I'll use the continuous column named Y as the response variable.
I'll use all the columns from Age to Glucose in the X Factor role.
I'll type 1-2-3-4 in the Set Random Seed input box for reproducibility.
I'll select the check box next to K Fold Cross validation
and leave K set to five.
I'll type three into the input box next to Repeated K Fold.
In the Method list, I'll unselect Neural,
and now I'll select OK.
JMP responds by training and validating models for each of the selected Methods
using their default parameter settings and cross validation.
After completing the training and validating process,
JMP displays the results in a new window.
For each modeling method, the Model Screening platform provides
performance measures in the form of point estimates
for the coefficient of determination,
which is also known as R squared, the root average squared error,
and the standard deviation for the root average squared error.
Now I'll click Select Dominant.
JMP responds by highlighting the method that performs best
across the performance measures.
What's missing here is a graphic
to show you the size of the difference between the Dominant Method
and the other methods, along with the visualization
of the uncertainty associated with the differences.
But why not just show P values indicating whether the differences are significant?
Shouldn't a decision about whether one model is superior to another
be based on significance?
First,
since a P value provides a probability based on a standardized difference,
a P value by itself loses information about the raw difference,
so a significant difference doesn't imply a meaningful difference.
But is that really a problem?
I mean, isn't it pointless to be concerned
with the size of a difference between two models before significance testing is used
to determine whether the difference is real?
The problem with that line of thinking is that it's power, or one minus beta,
that determines our ability to correctly reject a null hypothesis.
Authors such as Jacob Cohen and Frank Schmidt
have suggested that typical studies have a power to detect differences
in the range of 0.4 to 0.6 .
Let's suppose we have a difference where the power to detect a true difference
is 0.5 at an Alpha value of 0.05 .
That suggests we would detect the true difference
on average 50 percent of the time.
In that case, significance testing would identify real differences
no better than flipping an unbiased coin.
If all other things are equal, Type One and Type Two errors are equivalent.
But significance tests that use an Alpha value of .05
often implicitly assume Type T wo errors are preferable to Type One errors,
particularly if the power is as low as 0.5 .
A common suggestion to address these and other issues with significance testing
is to show the point estimate along with confidence intervals.
One objection to doing so is that a point estimate
along with a 95 percent confidence interval
is effectively the same thing as significance testing.
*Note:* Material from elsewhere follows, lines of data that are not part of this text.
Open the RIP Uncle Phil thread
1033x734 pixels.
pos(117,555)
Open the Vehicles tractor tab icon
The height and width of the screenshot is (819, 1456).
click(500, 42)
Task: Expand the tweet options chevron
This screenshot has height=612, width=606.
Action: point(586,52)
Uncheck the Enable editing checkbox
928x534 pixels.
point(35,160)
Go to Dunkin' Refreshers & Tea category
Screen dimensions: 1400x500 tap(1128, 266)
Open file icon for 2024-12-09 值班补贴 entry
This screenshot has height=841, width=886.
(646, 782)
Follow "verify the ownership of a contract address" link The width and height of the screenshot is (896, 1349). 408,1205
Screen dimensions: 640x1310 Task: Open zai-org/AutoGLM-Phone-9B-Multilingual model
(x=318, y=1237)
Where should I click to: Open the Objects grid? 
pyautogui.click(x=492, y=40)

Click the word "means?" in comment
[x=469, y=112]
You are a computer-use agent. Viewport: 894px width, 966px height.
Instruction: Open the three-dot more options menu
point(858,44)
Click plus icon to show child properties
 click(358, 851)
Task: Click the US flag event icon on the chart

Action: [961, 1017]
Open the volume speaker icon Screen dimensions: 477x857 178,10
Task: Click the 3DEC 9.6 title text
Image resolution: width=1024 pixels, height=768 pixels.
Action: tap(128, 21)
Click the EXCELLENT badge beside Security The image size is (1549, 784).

Even if we assume that is true, a point estimate and confidence interval
still puts the magnitude of the difference in the range of the uncertainty
front and center,
whereas a lone P value conceals them both.
Various authors, including Cohen and Schmidt,
have recommended replacing significance testing
with point estimates and confidence intervals.
Even so, the recommendation to use confidence intervals
begs the question, "Which ones do we show?"
Showing only the 95 percent confidence interval
would likely encourage you to interpret it as another form of significance testing.
The solution provided by confidence curves
is to literally show all confidence intervals
up to an arbitrarily high confidence level.
So how do you show confidence curves in JMP?
To conveniently create confidence curves in JMP,
install the confidence curves add- in by visiting the JMP Community homepage.
Type "confidence curves" into the search input field.
Click on the first entry that appears.
Now click the download icon next to Confidence Curves.jmp add in,
and now you can click on the downloaded file.
JMP responds by asking if I want to install the add- in.
You would click "Install."
However, I'll click "Cancel," as I already have the add- in installed.
How do you use the add- in?
First, to generate confidence curves for this report,
select "Save Results Table"
from the top red triangle menu located on the model screen report window.
JMP responds by creating a new table containing, among others,
the following columns:
Trial, which contains the identifiers for three sets of cross validation results;
Fold, which contains the Identifiers for the five distinct sets of subsamples
used for validation in each trial;
Method, which contains the methods used to create models from the test data,
and N, which contains the number of data points used in the validation folds.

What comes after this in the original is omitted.